## Exercise objective
Show every line of the data that includes the word "star".

## Supplied records
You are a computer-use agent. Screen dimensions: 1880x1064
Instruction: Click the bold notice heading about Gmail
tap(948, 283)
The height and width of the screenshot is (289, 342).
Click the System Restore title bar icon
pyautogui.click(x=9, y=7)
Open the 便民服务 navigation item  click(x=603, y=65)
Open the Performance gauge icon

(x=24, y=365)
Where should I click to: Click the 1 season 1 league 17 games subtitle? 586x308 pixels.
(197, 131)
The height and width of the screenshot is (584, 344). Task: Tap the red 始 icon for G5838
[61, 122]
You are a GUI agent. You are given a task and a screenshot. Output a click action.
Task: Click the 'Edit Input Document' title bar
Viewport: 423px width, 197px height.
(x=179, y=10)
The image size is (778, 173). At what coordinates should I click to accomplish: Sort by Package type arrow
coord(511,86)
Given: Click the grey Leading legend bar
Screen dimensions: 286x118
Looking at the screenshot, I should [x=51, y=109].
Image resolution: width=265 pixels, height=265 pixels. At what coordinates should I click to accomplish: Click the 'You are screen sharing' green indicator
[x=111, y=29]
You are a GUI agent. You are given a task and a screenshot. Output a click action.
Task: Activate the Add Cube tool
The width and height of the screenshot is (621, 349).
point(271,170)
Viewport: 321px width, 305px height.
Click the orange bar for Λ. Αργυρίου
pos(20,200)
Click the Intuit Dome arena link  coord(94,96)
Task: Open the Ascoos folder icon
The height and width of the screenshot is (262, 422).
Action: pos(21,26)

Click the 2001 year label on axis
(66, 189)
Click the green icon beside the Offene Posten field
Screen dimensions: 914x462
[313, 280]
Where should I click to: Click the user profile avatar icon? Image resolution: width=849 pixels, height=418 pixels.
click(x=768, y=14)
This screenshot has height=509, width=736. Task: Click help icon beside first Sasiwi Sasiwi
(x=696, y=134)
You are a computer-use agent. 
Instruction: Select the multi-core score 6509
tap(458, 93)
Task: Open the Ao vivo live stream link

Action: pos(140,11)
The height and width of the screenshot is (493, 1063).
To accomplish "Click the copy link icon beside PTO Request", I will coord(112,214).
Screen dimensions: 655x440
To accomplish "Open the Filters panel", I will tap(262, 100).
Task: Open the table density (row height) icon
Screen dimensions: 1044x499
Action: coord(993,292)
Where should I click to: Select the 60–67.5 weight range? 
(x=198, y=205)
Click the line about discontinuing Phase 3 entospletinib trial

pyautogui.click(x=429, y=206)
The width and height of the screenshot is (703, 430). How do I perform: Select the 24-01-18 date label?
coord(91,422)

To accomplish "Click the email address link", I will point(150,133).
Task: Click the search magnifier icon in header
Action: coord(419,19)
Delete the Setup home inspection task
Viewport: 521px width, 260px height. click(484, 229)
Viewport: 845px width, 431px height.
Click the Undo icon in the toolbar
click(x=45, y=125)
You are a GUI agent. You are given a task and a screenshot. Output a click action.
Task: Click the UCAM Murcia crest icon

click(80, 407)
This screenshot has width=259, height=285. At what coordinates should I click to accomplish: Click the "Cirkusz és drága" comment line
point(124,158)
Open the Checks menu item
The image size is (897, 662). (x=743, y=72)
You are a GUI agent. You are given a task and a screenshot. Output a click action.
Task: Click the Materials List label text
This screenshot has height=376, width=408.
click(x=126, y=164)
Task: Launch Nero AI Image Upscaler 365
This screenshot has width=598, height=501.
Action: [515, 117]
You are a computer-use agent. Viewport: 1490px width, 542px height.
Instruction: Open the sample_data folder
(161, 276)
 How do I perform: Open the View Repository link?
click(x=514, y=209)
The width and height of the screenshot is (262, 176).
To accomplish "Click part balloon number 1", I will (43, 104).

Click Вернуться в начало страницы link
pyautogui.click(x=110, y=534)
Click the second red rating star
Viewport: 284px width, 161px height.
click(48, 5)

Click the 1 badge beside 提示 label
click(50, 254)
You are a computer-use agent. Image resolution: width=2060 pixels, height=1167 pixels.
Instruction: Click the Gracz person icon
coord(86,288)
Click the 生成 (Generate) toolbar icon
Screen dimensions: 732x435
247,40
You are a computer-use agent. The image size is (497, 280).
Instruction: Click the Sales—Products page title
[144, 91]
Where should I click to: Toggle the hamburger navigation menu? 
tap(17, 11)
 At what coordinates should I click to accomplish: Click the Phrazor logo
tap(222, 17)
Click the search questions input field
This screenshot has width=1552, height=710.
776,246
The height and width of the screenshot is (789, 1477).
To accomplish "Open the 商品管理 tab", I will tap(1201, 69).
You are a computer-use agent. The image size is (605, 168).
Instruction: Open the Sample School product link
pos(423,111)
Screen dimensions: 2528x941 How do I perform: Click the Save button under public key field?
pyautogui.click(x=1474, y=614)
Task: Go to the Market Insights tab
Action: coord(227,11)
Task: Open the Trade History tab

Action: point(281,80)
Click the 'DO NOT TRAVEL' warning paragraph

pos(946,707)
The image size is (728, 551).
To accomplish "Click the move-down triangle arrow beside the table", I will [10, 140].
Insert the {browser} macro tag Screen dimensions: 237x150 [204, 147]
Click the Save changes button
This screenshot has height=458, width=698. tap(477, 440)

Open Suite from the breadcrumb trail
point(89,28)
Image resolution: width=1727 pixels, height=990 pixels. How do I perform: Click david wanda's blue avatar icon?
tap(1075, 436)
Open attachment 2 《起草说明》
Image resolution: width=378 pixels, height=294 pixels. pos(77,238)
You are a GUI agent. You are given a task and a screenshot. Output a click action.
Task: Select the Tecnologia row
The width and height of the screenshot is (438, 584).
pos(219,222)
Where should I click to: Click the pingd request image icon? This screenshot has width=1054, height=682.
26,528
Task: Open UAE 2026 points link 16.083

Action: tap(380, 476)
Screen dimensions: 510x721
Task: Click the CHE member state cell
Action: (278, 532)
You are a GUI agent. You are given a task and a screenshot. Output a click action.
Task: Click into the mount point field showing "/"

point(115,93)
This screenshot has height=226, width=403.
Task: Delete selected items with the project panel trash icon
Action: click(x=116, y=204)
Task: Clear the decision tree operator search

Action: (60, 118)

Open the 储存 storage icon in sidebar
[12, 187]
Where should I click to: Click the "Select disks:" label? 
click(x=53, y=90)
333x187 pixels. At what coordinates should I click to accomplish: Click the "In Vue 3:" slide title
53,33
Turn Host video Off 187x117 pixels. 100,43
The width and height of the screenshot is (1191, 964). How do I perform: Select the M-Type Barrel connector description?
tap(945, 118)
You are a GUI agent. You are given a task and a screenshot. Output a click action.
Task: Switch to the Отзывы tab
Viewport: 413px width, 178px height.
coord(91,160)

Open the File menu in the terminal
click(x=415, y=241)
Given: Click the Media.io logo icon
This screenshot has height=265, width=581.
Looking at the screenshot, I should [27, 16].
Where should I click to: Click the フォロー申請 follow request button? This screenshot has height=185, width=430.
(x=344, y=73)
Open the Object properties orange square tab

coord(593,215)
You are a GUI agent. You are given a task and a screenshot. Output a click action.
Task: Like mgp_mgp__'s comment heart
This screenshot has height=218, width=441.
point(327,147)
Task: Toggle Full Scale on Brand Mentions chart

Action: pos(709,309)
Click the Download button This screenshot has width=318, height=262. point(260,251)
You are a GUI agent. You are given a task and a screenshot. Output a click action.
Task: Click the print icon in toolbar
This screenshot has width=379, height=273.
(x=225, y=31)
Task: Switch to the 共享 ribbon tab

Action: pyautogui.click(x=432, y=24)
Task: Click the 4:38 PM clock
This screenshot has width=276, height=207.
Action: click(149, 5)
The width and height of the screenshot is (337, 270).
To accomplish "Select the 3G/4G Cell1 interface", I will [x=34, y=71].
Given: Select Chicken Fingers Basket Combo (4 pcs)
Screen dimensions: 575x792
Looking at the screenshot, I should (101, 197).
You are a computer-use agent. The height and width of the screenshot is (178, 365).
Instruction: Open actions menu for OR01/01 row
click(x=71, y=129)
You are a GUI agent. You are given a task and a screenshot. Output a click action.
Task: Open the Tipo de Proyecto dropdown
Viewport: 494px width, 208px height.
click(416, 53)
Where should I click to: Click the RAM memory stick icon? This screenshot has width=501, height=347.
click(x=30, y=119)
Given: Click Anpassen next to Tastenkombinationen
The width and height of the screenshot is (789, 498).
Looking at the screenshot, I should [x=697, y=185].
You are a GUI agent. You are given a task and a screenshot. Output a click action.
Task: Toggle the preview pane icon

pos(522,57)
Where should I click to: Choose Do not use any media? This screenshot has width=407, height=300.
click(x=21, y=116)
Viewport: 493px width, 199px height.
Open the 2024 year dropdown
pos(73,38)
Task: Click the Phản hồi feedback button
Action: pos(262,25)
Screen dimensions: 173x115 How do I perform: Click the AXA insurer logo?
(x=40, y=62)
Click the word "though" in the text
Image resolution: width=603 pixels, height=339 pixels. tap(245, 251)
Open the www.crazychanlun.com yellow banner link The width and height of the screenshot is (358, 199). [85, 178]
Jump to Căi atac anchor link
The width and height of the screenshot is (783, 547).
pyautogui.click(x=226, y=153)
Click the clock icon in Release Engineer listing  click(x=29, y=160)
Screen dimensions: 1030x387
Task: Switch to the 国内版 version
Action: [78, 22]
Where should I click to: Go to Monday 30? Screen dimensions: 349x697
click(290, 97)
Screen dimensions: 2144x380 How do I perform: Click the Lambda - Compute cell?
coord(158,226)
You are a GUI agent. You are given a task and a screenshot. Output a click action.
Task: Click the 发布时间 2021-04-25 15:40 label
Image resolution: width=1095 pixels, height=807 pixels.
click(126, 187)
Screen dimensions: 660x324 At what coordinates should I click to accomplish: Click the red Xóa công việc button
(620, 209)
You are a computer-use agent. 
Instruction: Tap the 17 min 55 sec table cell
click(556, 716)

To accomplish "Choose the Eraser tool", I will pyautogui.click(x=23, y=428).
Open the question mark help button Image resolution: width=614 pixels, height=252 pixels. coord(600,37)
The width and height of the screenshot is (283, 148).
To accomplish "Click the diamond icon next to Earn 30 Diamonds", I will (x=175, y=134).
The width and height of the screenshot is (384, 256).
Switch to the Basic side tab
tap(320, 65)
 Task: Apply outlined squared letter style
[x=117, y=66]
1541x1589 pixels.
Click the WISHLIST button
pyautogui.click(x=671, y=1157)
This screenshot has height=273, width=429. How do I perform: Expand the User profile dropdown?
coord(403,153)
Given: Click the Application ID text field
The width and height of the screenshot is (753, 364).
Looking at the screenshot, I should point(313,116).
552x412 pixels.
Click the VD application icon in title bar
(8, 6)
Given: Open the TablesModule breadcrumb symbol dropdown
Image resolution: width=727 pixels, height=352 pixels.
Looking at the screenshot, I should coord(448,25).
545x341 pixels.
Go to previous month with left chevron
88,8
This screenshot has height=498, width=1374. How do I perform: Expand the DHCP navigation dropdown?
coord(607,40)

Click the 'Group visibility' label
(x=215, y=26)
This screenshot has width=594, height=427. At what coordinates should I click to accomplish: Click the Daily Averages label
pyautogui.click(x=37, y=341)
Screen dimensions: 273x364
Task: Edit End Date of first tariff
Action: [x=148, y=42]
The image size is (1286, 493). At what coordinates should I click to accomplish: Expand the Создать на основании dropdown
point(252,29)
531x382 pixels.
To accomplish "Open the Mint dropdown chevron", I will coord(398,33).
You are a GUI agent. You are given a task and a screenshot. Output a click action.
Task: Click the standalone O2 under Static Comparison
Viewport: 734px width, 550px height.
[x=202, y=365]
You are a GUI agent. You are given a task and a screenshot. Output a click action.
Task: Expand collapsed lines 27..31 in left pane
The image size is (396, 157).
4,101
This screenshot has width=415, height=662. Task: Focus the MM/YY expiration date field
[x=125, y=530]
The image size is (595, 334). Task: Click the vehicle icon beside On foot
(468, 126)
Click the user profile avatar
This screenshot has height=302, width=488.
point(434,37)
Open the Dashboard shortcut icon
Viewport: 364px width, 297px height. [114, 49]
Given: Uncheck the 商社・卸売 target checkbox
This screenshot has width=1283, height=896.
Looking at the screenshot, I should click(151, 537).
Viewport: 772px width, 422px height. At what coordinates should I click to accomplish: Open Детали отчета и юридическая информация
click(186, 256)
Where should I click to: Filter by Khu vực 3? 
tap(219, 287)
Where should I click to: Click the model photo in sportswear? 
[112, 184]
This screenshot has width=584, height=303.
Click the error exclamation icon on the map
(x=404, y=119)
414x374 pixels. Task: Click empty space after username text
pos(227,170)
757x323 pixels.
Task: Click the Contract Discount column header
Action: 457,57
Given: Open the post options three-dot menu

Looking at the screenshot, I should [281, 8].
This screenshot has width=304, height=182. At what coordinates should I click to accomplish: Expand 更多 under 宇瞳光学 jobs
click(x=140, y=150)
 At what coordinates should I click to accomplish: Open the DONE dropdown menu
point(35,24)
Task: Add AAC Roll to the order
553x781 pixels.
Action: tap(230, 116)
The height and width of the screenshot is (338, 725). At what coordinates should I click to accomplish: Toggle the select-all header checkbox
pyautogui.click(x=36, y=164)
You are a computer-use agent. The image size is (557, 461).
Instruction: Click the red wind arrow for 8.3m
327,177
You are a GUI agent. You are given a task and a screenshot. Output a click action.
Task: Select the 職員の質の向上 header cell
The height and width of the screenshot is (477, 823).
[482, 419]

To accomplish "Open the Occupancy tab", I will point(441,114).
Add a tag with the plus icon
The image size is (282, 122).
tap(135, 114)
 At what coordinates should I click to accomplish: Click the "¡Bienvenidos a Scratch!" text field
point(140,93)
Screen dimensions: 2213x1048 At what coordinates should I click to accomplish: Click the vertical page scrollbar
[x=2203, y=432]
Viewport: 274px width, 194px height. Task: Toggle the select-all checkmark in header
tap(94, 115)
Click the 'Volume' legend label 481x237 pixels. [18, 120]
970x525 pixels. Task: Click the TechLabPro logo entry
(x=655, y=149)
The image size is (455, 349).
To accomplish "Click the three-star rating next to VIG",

## Solution
Click the second red rating star
To accomplish "Click the three-star rating next to VIG",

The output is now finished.